Me encontraba escribiendo cuando de pronto sentí una presencia a mi espalda y vi cómo una estela de luz cruzaba veloz la habitación. Un aliento perfumado me acarició las sienes y un rostro se inclinó para leer por encima de mi hombro.
No me moví. No levanté la cabeza para identificar a mi visitante, convencida de que era el Ángel. Estaba de regreso, probablemente calmado y sintiendo mayor curiosidad por mis confidencias que por mis pechos.
Oí su voz por primera vez. Se había puesto a leer mis propias frases: «Mi vida ha sido una sucesión de abrazos clandestinos y de coitos prohibidos. No tenía ni un ápice de ambición, ni preocupación alguna por el destino de los míos, y todavía menos por el futuro del mundo.
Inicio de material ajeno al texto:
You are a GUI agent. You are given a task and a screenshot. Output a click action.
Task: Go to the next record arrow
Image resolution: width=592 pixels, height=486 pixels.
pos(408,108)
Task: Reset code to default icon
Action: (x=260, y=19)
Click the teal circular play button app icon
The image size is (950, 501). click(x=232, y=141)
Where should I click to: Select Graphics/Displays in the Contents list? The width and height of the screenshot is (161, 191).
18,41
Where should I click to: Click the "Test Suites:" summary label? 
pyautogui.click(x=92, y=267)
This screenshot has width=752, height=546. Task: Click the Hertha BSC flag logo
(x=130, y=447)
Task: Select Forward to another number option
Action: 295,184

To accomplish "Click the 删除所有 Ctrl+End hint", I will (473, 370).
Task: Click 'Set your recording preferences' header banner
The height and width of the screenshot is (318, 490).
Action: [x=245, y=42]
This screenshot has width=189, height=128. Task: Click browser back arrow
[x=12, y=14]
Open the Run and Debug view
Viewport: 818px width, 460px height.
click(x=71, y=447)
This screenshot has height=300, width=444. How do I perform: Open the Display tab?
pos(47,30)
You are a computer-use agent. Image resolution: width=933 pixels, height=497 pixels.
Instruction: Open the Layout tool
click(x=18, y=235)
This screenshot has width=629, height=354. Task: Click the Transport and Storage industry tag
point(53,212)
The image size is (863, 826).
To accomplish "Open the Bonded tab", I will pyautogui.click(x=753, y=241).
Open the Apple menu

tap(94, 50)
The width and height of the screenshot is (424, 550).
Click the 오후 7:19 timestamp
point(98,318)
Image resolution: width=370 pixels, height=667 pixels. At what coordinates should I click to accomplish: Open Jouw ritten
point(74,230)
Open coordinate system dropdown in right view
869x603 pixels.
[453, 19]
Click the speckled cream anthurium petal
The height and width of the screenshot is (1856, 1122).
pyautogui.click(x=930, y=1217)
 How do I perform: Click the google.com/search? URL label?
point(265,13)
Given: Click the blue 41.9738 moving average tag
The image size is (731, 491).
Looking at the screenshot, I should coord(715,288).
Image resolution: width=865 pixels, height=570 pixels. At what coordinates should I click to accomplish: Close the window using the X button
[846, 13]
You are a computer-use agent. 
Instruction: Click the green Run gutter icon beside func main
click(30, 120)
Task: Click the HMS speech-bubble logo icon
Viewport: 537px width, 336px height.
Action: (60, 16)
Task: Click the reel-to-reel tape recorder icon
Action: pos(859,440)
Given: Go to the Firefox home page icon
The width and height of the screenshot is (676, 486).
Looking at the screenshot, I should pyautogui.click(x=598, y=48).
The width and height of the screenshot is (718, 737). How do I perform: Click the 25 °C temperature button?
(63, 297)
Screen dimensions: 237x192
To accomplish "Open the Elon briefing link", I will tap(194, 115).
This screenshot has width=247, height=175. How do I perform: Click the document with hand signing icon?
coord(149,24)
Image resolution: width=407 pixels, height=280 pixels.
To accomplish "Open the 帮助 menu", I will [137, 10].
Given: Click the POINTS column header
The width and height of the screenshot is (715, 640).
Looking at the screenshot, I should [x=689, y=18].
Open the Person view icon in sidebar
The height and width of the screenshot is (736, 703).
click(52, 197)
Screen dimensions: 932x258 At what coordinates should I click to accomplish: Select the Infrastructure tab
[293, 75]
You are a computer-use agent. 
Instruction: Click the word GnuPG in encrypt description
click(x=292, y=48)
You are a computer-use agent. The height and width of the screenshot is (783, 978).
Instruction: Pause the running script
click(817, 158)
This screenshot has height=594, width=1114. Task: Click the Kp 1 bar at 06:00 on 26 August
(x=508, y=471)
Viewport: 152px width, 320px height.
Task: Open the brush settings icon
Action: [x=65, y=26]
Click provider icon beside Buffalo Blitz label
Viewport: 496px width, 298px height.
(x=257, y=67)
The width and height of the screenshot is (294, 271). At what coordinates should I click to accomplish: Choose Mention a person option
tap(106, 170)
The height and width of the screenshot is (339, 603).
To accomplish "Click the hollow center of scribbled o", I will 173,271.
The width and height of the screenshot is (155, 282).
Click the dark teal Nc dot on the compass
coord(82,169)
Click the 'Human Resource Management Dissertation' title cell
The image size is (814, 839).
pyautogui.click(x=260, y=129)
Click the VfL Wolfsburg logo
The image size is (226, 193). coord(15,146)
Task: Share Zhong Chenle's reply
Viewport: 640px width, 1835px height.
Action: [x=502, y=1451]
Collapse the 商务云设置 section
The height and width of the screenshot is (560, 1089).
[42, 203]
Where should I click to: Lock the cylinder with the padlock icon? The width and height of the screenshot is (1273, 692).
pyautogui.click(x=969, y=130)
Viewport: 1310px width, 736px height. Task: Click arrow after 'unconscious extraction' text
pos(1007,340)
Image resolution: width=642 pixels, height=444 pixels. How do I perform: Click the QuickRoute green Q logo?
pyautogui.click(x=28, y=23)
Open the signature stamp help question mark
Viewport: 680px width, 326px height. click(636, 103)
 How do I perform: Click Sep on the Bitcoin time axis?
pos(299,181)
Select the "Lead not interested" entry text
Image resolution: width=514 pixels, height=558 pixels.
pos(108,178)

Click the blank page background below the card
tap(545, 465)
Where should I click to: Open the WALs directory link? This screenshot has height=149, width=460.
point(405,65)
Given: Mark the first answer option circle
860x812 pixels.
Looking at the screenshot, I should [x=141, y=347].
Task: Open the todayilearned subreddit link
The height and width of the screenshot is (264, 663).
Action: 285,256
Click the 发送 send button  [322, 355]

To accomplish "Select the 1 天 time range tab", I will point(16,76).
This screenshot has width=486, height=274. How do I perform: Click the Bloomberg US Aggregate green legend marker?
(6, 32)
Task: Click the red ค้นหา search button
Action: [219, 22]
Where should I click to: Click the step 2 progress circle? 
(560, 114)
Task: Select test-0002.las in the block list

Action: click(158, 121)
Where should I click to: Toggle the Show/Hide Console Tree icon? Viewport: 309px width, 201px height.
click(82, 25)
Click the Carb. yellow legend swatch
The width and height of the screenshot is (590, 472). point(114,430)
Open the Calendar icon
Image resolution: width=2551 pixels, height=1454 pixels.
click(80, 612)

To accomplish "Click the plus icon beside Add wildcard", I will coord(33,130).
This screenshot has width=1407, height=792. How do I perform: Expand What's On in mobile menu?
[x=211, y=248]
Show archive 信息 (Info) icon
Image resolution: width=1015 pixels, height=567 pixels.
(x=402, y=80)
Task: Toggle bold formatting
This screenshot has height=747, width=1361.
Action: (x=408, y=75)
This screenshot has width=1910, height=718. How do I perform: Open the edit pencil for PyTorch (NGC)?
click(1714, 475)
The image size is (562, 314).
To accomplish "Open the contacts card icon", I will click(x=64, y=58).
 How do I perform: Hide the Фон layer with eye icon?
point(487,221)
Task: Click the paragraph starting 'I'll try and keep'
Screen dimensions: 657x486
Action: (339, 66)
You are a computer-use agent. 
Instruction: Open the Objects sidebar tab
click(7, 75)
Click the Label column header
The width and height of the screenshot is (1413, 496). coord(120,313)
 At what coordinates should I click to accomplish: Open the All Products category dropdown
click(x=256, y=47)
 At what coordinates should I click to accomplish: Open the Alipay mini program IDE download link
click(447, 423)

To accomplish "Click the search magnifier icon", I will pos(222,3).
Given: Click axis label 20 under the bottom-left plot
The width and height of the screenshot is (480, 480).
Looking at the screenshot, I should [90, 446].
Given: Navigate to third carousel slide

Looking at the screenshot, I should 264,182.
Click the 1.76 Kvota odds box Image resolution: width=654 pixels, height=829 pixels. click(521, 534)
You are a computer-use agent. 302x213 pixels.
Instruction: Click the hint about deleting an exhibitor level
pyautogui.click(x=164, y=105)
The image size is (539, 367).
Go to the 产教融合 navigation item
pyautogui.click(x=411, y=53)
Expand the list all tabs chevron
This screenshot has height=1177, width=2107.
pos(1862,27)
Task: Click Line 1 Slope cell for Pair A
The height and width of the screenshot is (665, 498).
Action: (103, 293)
Hasta el día en que conocí a Driss. Después de él no volví a amar jamás. Y no fue por falta de aventuras, muy al contrario: iba de viviendas de lujo a trastiendas de comerciantes enriquecidos, de lo más profundo de las alcobas a los palacios más exquisitos. Lúcida, jovial o indiferente, pero nunca enamorada de nuevo. Cada vez que entraba en casa de uno de mis amantes, la idea de las puertas cerradas y las ventanas clausuradas me resultaba opresiva. Alternaba mis días de mecanógrafa juiciosa con noches de amante intrépida. La oscuridad acabó por convertirse en el estuche de mi cuerpo adulto, cuando precisamente, de niña, me gustaba por encima de todo retozar en la luz. Entonces creí olvidar a Driss».
La voz desgranó el secreto de las páginas manuscritas. La intimidad de mi cuerpo y lo más recóndito de mis emociones. El curso atípico de mi vida. La niña traviesa que había sido y la geisha árabe en que me había convertido. Los conjuros de la fe y las palabras obscenas. Y mi amor por Driss. Siempre presente. Imperioso e irascible.
En los capítulos más subidos de tono sentí cómo el timbre de su voz se alteraba, al tiempo que algo se endurecía contra mi espalda. Me di la vuelta y pude constatar la hinchazón. ¿Un sexo de ángel? Aquello vino a engrosar la lista de mis fantasmas. Nadie ha logrado escrutar la anatomía de la progenie más sensata de Dios. Y por grande que fuese mi experiencia en ese ámbito, no hubiera podido jurarlo. Recuperé mi posición sin haber clavado la vista ni un momento en mi huésped. Entonces oí su voz, esta vez cargada de desprecio.
―¿No te da vergüenza lo que acabas de escribir?
Repliqué sin moverme:
―Te bastaba con no leerlo.
―No medía la gravedad de tus faltas.
Y en un tono cortante como un cuchillo, añadió:
―Ahora vas a pagar.
Me sobresalté.
―Pero si eres un ángel… No te corresponde a ti…
―Ninguna criatura de Dios soportaría oír tantas obscenidades en la boca de una mujer.
Me volví. Y de pronto vi cómo colgaban ante mis ojos unas bolsas gigantes y entre ellas asomaba un sexo similar en sus dimensiones al del burro de Chouikh.
Escudriñé las cuatro esquinas de la habitación, pero fue en vano. No había nadie. Salvo la sombra de Driss, encajonada en el resquicio de la puerta, y su voz que susurraba: «¡Oh, almendra mía! No tienes por qué sorprenderte. Y a ver si lo aprendes de una vez para siempre: ante los pecados de una mujer, los ángeles son hombres como los demás».